Peluso juga bercerita bahwa para mantri hutan juga ‘terjebak’ secara kultural, ketika masyarakat agraris melihat sebagai patron baru, akan tetapi mereka tidak punya kemampuan penuh untuk memenuhi harapan warga akibat pengelolaan yang birokratis. Persaingan sektoral juga mewarnai kerumitan pengelolaan hutan, pertanian atau kehutanan. Padahal rakyat di pinggiran hutan melihatnya sebagai satu kesatuan untuk keberlangsungan hidup.
 
Membaca cerita Peluso, sebenarnya yang muncul adalah gugatan terhadap negara. Untuk siapa sebenarnya negara ini ada? Representasi siapakah dia? 

Pada awalnya saya ingat kepada hak asasi manusia, bahwa negara berkewajiban untuk menghormati dan melindungi serta memenuhi hak asasi manusia (termasuk didalamnya adalah petani).

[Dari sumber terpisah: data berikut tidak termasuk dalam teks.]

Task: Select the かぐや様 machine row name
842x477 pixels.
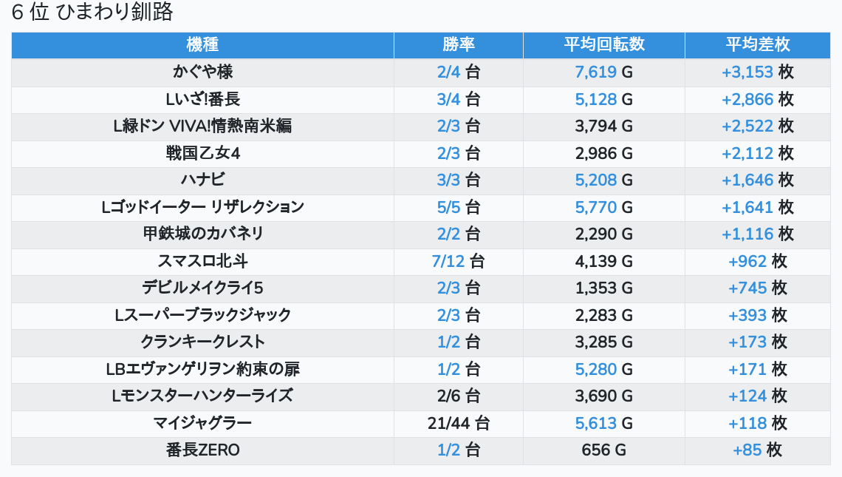Action: coord(202,72)
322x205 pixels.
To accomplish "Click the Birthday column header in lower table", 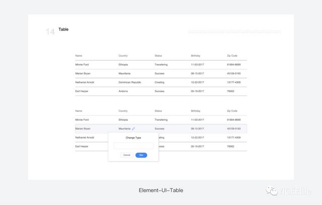I will click(x=196, y=111).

Namun jika negara berada pada posisi berhadap-hadapan dengan warga negaranya sendiri, tentu tidak tepat jika mengharapkan mereka mengakui kewajiban tersebut. Peluso sendiri menawarkan perubahan perimbangan kekuasaan di desa sebagai jawaban, tetapi tentunya menurut dia, ini mengharuskan pembalikan seluruh alur dan menentang tema serta struktur pembangunan di Indonesia.

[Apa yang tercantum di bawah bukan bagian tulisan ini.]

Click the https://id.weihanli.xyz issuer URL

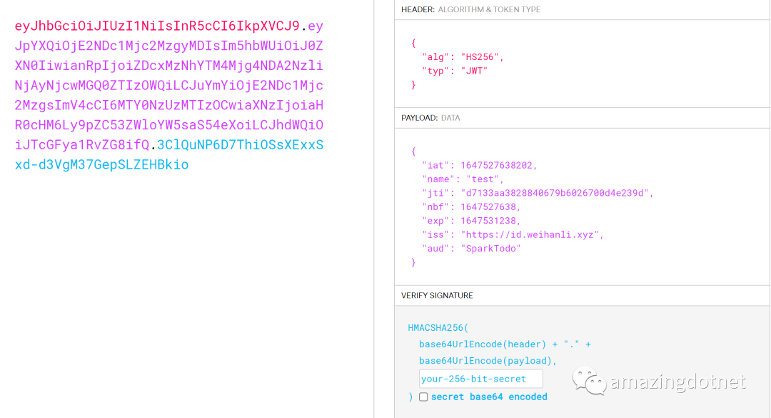coord(532,234)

Catatan Pengelola: tulisan ini diambil dari rubrik Informasi/Data Berita Bumi di sini. Berita Bumi adalah portal berita untuk lingkungan dan pembangunan berkelanjutan yang berisi berbagai informasi tentang Rekayasa Genetik dan Keamanan Hayati, Pertanian Organik, Sumber Daya Alam, Kehutanan, Keanekaragaman Hayati, Bencana Alam dan Lingkungan, Lingkungan dan Perubahan Iklim.

Sekilas tentang buku: 
Buku yang berjudul Hutan Kaya, Rakyat Melarat ini menguraikan sejarah kebijakan kehutanan negara yang dirancang untuk mengendalikan dan mengawasi penggunaan kawasan hutan, jenis pohon tertentu, tenaga kerja dan ideologi di Jawa serta tanggapan penduduk desa hutan terhadap pengendalian yang diterapkan.

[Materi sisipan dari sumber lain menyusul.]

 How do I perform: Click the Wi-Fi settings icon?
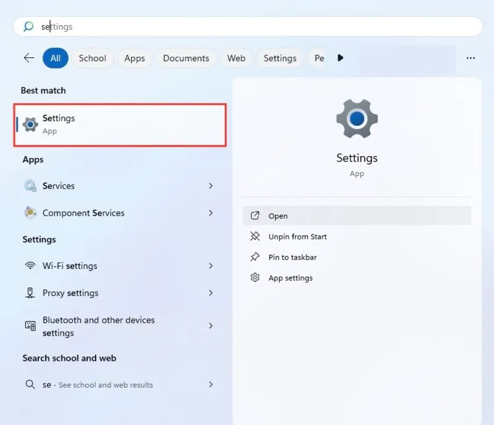tap(30, 266)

Di tengah penerapan desentralisasi, Perhutani melanjutkan posisi sejarahnya sebagai “tuan tanah negara” yang kaya dengan hubungan yang rumit dengan masyarakat setempat.

Buku yang ditulis pada tahun 1992 ini merupakan sebuah studi mengenai ekologi politik, sebagai refleksi dari lingkungan agraria yang kompleks, beragam serta indah.

Betapapun penuh dengan politik yang rumit, argumen dan narasi sejarah dalam buku ini masih relevan hingga kini.